(Passage):
Polynomial Multiplication: Vertical Method Explained

When you encounter problems like multiplying polynomials using the vertical method, it can seem a bit daunting at first, but it's actually a systematic approach that breaks down a complex task into manageable steps. Polynomial vertical multiplication is a powerful technique that helps organize the multiplication process, ensuring you don't miss any terms and correctly combine like terms. We'll walk through an example to make this clear.

Let's tackle the problem: Multiply $(x^2+5x+1)$ by $(3x^2-2x+4)$ using the vertical method. The key to this method is to align the polynomials vertically, much like you would with regular number multiplication. Think of it as multiplying each term in the top polynomial by each term in the bottom polynomial, but with a structured layout. We write the polynomial with more terms on top, although in this case, both have three terms. So, let's set it up:

  x^2 + 5x + 1
x 3x^2 - 2x + 4
-----------

The next step is to multiply the top polynomial by each term in the bottom polynomial, starting from the rightmost term of the bottom polynomial. So, we'll first multiply $(x^2+5x+1)$ by $+4$.

Multiplying by the constant term (+4):

• $4 * 1 = 4$
• $4 * 5x = 20x$
• $4 * x^2 = 4x^2$

This gives us the first line of our result: $4x^2 + 20x + 4$. We write this below the line, aligning terms by their powers of x.

(Instruction): In the polynomial multiplication walkthrough, what first line of the result comes from multiplying the top polynomial by +4?

(Dataset extract):

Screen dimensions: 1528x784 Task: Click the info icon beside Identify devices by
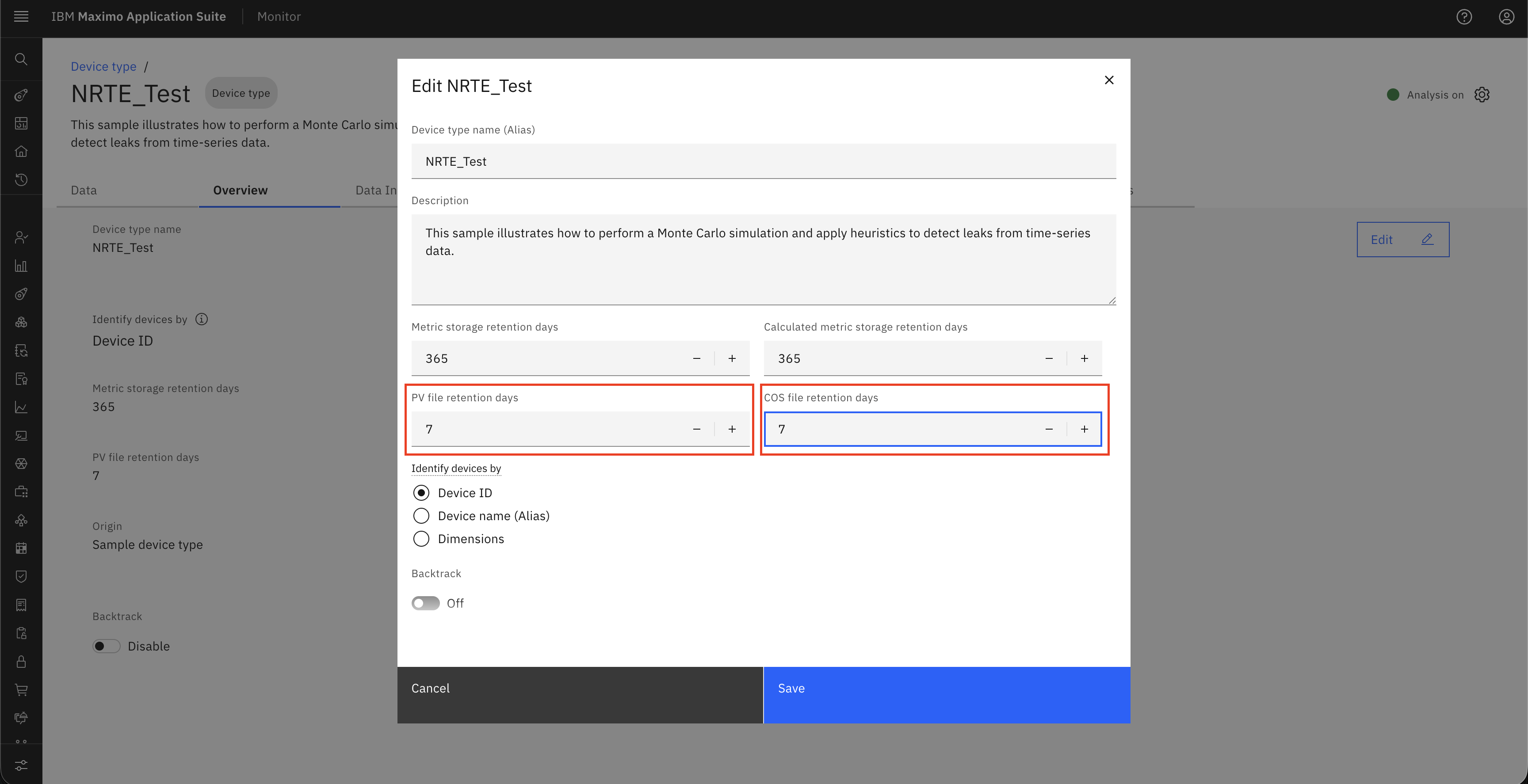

(Answer to the problem): 4x^2 + 20x + 4